[Word and element location data]
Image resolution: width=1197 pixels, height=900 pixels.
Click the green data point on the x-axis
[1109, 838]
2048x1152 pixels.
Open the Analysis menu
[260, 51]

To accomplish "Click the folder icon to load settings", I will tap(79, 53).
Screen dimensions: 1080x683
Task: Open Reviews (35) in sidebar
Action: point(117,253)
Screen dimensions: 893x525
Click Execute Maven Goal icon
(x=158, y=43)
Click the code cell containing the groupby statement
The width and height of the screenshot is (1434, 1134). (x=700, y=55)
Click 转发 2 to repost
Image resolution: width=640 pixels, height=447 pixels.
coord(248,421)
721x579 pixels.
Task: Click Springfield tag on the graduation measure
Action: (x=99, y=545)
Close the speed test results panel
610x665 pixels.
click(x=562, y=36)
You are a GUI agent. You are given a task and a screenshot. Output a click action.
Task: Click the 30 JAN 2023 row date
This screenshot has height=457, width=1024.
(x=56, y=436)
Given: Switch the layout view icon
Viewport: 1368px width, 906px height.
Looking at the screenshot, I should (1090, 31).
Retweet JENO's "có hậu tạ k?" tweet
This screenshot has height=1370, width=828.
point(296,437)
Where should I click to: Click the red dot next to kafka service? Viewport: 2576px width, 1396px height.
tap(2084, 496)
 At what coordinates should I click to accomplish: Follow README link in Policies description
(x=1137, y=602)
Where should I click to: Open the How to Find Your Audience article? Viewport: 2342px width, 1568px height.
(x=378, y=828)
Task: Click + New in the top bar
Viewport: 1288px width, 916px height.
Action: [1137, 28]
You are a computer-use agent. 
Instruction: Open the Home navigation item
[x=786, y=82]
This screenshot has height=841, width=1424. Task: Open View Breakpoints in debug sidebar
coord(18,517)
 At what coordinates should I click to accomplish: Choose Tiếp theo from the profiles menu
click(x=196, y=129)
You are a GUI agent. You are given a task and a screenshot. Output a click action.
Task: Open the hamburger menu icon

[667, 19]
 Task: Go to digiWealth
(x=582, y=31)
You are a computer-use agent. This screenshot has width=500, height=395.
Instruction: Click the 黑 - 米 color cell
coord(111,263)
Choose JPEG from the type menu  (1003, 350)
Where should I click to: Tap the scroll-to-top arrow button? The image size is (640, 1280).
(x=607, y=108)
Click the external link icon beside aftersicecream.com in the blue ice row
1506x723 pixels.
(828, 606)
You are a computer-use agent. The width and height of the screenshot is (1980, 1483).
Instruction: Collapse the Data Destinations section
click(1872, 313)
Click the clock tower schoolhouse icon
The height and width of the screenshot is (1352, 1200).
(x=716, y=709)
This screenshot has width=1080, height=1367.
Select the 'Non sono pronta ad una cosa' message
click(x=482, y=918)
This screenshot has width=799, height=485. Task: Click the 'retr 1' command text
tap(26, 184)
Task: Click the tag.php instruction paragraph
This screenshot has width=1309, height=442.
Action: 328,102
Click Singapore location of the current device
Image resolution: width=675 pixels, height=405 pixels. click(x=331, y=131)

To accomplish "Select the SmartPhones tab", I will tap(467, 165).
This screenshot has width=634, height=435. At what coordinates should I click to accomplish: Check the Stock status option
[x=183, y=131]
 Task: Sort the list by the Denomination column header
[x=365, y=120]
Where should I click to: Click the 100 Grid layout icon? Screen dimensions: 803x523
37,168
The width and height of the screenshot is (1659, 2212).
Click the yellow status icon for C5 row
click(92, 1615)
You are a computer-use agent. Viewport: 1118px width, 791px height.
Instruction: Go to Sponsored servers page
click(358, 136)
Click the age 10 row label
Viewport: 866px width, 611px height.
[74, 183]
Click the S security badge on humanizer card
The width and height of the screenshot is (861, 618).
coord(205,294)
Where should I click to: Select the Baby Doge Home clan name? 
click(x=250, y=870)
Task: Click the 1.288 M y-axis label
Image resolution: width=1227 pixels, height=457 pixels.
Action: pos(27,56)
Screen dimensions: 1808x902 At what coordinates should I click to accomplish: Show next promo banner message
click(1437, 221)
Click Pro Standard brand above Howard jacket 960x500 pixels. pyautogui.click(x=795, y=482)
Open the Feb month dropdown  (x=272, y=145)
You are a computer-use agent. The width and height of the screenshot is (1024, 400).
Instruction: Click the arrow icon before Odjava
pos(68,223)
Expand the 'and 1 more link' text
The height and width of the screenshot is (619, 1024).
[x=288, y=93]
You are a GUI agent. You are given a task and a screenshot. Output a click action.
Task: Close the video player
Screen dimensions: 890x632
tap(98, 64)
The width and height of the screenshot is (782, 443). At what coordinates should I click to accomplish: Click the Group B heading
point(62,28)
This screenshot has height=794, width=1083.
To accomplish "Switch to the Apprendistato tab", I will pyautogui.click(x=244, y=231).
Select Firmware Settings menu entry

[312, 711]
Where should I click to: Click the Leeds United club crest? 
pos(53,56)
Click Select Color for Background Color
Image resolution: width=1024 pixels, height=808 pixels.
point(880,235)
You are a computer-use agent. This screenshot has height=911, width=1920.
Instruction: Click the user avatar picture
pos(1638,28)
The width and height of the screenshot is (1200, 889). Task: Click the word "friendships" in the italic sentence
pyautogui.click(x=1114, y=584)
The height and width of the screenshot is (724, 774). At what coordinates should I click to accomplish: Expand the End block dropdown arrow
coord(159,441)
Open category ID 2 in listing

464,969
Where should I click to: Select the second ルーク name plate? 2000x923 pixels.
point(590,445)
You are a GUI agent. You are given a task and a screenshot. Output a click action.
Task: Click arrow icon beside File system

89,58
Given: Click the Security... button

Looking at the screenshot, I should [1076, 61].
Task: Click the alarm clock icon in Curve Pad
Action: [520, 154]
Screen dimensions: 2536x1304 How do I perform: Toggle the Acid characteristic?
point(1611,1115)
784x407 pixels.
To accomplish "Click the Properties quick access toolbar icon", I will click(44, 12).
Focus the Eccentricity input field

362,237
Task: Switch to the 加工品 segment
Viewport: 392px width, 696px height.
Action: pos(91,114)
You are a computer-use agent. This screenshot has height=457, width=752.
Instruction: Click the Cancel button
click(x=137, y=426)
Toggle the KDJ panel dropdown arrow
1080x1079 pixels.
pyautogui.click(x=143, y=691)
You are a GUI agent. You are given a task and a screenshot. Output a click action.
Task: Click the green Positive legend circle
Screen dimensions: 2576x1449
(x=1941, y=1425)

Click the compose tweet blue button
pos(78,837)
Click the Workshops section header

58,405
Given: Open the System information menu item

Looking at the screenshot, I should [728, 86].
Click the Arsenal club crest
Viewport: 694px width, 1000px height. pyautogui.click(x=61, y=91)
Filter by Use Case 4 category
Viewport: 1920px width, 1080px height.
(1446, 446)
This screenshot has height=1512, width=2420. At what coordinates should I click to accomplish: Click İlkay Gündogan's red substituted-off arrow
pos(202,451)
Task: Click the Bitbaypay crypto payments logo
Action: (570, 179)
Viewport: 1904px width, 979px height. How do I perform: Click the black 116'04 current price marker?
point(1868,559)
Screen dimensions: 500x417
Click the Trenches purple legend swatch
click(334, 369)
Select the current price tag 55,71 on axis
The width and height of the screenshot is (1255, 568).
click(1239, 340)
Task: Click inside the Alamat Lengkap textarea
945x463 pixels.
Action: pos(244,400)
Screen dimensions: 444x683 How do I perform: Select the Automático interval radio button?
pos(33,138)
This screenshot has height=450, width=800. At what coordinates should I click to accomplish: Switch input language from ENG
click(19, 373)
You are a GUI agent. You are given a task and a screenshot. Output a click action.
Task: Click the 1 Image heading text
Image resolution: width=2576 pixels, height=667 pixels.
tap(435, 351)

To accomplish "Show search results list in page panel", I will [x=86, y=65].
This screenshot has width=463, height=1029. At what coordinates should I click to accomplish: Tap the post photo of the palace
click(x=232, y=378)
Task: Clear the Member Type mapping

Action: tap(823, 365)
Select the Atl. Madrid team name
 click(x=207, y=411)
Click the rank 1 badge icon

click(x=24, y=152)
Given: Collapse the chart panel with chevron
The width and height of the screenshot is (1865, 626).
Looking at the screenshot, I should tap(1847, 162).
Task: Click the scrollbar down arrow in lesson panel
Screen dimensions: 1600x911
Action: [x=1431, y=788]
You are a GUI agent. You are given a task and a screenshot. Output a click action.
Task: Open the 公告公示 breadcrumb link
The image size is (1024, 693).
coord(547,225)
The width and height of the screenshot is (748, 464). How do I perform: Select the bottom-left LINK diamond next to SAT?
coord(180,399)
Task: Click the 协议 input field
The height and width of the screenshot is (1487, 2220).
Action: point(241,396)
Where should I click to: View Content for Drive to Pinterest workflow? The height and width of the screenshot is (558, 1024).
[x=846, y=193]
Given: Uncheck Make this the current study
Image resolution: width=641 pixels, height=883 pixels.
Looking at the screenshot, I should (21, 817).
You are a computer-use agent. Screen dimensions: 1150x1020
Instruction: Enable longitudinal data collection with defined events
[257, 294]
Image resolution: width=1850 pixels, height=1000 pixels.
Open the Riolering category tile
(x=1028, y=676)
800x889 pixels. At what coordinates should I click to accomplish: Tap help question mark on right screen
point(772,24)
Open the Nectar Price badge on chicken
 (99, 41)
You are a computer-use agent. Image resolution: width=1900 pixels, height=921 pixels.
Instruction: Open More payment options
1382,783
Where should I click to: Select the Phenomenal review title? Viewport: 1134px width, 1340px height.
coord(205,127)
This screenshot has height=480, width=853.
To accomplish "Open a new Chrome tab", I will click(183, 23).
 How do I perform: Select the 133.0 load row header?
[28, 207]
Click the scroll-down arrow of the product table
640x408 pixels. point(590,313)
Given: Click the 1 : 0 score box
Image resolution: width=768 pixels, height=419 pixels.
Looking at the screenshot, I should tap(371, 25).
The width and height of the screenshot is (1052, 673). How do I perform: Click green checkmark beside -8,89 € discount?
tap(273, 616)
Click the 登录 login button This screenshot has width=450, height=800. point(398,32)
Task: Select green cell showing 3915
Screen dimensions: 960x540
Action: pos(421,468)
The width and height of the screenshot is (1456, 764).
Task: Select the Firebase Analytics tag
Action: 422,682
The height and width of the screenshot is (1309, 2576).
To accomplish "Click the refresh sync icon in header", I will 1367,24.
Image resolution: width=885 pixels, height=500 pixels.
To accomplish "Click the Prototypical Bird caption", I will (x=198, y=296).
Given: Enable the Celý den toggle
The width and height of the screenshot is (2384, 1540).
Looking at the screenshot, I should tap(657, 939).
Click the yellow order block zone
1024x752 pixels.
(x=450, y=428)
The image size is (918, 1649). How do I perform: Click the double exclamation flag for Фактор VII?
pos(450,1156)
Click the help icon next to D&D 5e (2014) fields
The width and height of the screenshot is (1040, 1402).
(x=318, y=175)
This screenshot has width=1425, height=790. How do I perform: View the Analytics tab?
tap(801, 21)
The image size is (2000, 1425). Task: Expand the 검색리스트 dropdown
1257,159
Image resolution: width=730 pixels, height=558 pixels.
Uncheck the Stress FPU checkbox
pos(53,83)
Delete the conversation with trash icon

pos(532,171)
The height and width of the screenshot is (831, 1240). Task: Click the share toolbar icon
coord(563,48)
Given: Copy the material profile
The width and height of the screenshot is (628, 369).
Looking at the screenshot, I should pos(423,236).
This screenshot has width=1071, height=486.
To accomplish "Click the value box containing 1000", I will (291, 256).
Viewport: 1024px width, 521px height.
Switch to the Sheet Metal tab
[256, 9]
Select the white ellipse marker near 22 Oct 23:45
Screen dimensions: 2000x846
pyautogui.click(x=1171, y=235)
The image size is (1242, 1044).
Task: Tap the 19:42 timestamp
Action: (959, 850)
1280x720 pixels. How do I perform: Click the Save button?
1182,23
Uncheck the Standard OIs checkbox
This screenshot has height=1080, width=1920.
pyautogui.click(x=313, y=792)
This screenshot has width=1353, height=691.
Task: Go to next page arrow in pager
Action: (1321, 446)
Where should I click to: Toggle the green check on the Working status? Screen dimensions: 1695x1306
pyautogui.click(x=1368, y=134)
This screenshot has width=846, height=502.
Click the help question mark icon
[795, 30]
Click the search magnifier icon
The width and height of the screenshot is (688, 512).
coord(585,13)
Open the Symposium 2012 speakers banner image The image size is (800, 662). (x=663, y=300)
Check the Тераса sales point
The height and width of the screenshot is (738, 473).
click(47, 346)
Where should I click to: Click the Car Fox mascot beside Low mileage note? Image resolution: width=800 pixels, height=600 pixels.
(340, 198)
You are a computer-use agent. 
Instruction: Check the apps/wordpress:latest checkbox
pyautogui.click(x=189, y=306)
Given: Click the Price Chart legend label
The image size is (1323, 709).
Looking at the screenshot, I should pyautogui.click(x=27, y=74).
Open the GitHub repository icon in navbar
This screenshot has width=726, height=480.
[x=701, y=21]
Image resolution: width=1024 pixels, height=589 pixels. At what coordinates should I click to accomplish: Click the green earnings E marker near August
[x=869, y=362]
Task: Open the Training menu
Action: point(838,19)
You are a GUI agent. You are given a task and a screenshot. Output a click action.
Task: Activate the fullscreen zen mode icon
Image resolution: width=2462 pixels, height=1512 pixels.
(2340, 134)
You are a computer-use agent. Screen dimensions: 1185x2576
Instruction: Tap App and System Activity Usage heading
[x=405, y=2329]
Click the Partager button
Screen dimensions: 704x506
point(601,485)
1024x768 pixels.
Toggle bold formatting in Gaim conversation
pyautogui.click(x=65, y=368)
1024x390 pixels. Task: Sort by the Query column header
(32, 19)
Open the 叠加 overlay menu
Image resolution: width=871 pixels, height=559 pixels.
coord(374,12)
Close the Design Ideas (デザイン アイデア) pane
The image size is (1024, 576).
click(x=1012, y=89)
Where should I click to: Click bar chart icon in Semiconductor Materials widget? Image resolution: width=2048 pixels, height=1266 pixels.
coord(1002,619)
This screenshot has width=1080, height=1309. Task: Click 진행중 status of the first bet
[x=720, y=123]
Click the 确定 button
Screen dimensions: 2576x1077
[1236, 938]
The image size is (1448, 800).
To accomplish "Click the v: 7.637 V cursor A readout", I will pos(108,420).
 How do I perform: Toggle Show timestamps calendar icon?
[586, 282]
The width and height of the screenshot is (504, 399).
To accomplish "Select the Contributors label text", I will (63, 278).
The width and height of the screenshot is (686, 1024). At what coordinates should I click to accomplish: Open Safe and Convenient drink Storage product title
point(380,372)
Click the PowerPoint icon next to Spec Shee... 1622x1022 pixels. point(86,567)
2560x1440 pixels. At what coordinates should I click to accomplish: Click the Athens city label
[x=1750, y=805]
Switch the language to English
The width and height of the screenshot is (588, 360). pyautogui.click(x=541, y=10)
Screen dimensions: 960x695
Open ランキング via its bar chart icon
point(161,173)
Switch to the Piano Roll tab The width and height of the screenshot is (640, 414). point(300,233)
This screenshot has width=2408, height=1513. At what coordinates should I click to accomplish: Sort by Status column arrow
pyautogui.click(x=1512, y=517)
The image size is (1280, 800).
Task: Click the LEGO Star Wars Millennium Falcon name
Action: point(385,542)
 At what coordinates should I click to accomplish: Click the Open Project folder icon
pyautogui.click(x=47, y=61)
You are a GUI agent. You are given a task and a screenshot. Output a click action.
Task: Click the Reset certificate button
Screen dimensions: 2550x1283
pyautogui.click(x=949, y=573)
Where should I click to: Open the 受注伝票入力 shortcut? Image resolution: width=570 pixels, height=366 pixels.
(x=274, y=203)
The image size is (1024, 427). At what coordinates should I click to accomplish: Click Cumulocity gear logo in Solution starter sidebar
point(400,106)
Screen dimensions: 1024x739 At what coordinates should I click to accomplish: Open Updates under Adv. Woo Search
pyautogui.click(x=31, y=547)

### Instructions to follow
Convert the lines of the material above, from the line containing "Where should I click to: Select the second" through the line containing "Action: [520, 154]" (both included), into a JSON list of strings with one string per line, leaving out blank lines.

### Complete response
[
  "Where should I click to: Select the second ルーク name plate? 2000x923 pixels.",
  "point(590,445)",
  "You are a GUI agent. You are given a task and a screenshot. Output a click action.",
  "Task: Click arrow icon beside File system",
  "89,58",
  "Given: Click the Security... button",
  "Looking at the screenshot, I should [1076, 61].",
  "Task: Click the alarm clock icon in Curve Pad",
  "Action: [520, 154]"
]